Right now Asher has therapy four days a week. He has physical therapy twice a week, feeding/speech therapy once a week and education therapy once a week. In physical therapy we're working on - walking, standing, and squatting to pick up toys. Education Therapy is all about play. We look at puzzles, play with toys, read books and all the while incorporate words and speech. I have to say that I am very happy with all his therapists but this hasn't always been the case.
We are currently on our third feeding therapist and I feel so lucky that we have finally been connected with such a great therapist who actually knows what she's doing and is familiar with feeding issues in cp children. She is also an amazing speech therapist. We had therapy with her today which was probably our fifth session. She doesn't man-handle Asher or make him uncomfortable but helps by suggesting things to try and by listening to him speak and watching him eat. After our negative experience with Children's Hospital feeding clinic this has been a welcome change. The main issues Asher has with feeding are that he doesn't chew on his molars but closer to the front of his mouth, he wants to shove all his food in his mouth at once and will chew on an item for what seems like forever. Because of the weakness in his muscles he also tires out quickly so it's hard to get him to eat enough quantity. His weight has been an issue ever since he stopped getting breast milk through a bottle when he was around 13 mos.
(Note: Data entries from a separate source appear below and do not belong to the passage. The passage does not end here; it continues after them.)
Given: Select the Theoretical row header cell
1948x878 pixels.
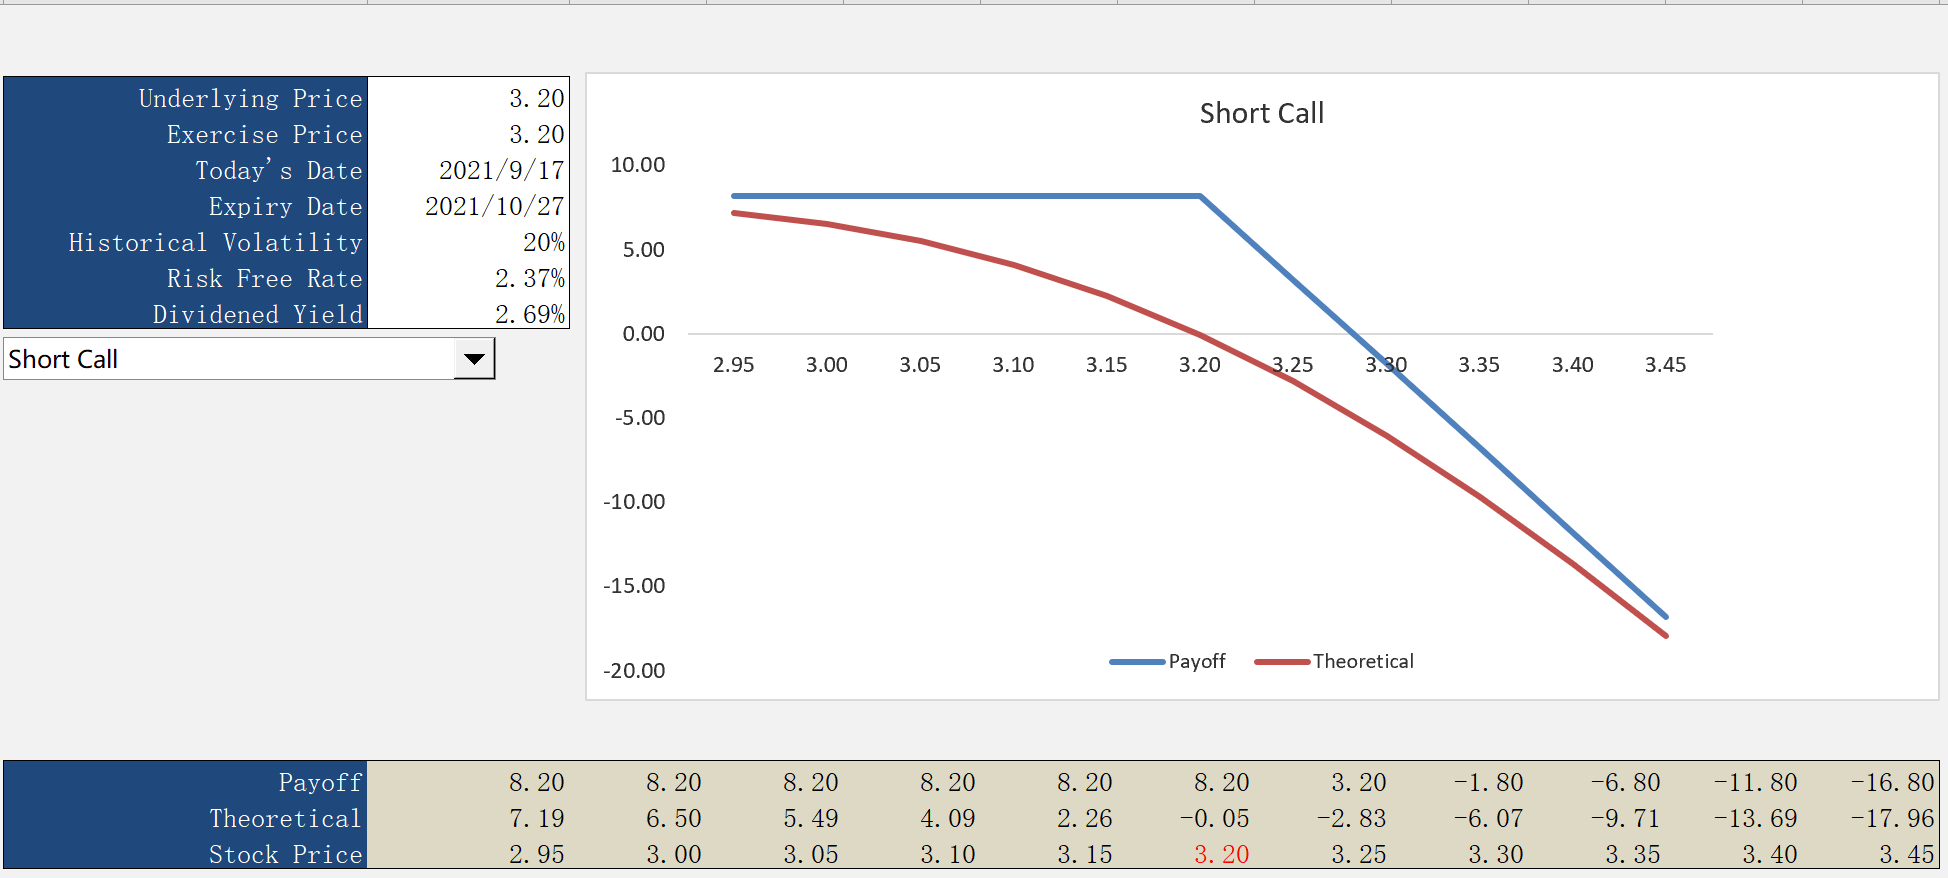Looking at the screenshot, I should 186,818.
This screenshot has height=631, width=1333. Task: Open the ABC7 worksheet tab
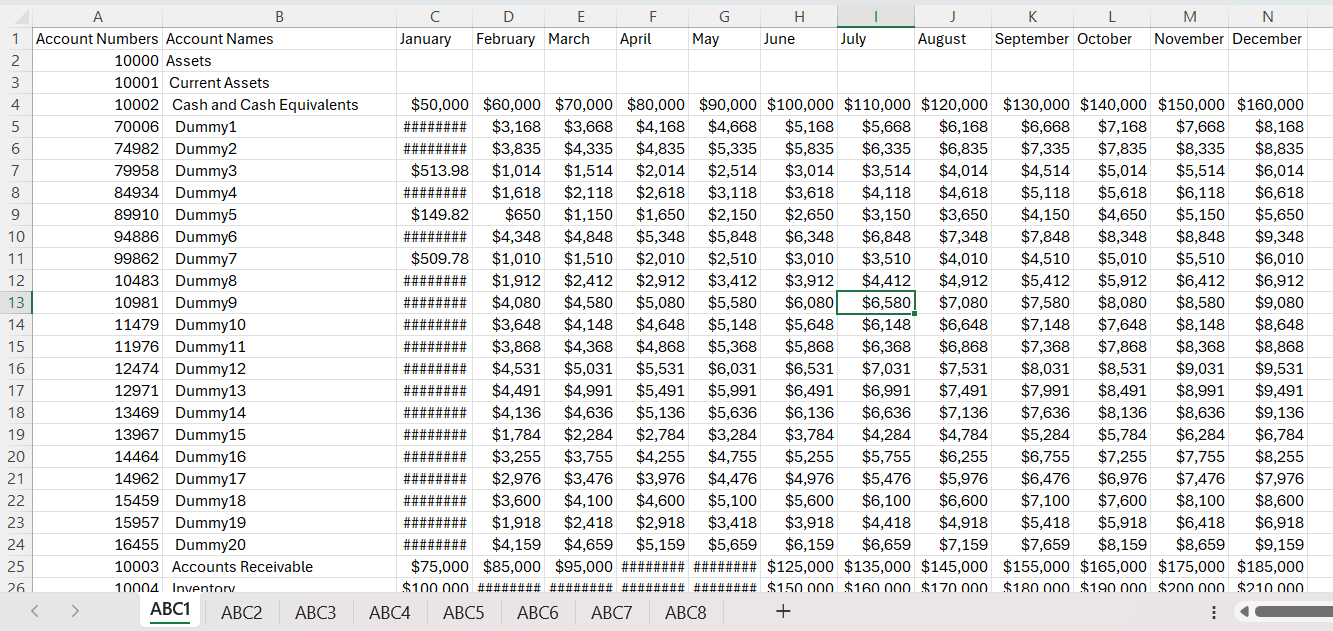point(611,612)
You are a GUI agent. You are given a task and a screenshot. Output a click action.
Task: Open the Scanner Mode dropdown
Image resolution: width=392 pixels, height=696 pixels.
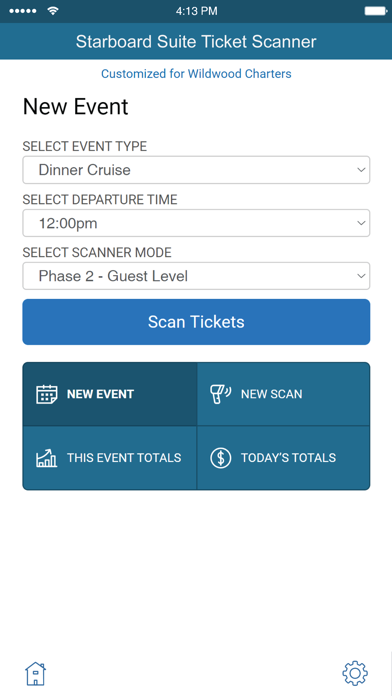(196, 276)
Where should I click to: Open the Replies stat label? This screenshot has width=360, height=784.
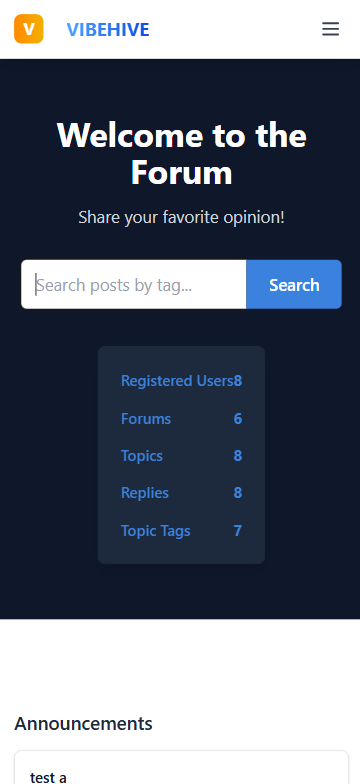point(145,493)
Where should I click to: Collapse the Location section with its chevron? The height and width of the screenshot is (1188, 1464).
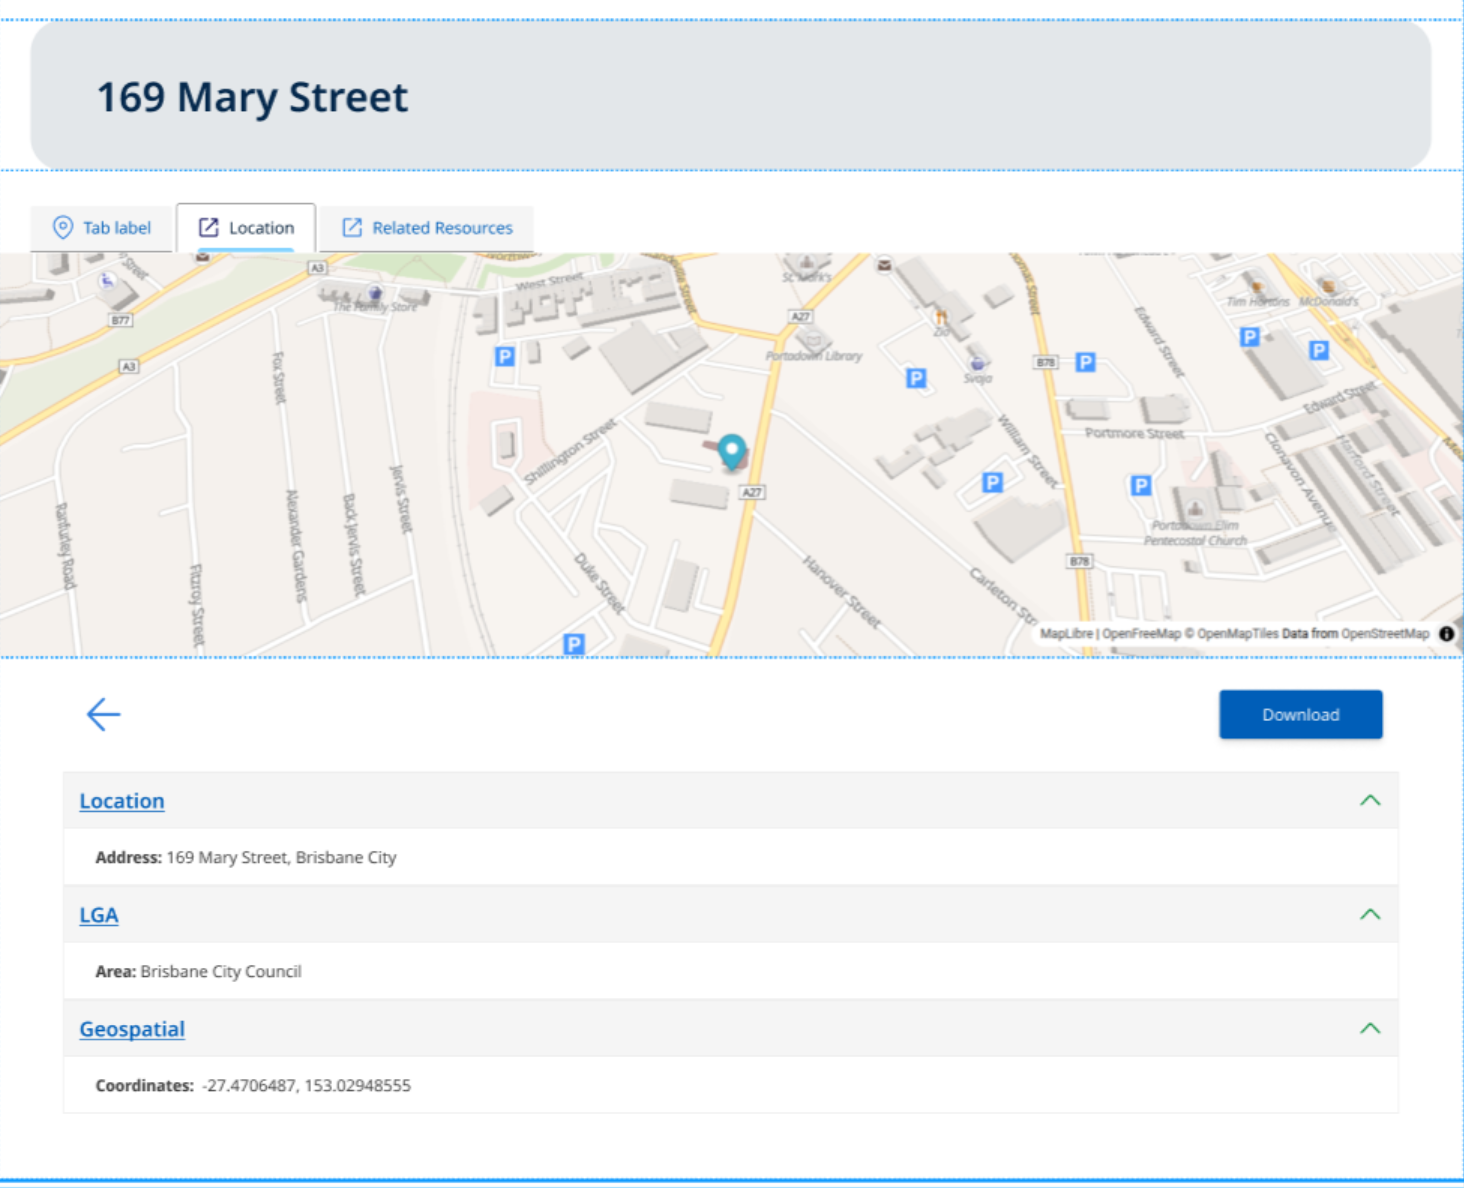[x=1369, y=800]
Asher is behind on both his language and speech but luckily it doesn't look like he is cognitively delayed. Some days can be really frustrating for the both of us. He knows what he wants and can't express it and I can't understand what he wants. I am so eager for the day that he can tell me what he needs or wants. I have had a few people say to me that when he does start speaking/walking I'm going to wonder why I wanted it so badly but let me just say that none of these people have children with cp. I can't wait for those milestones!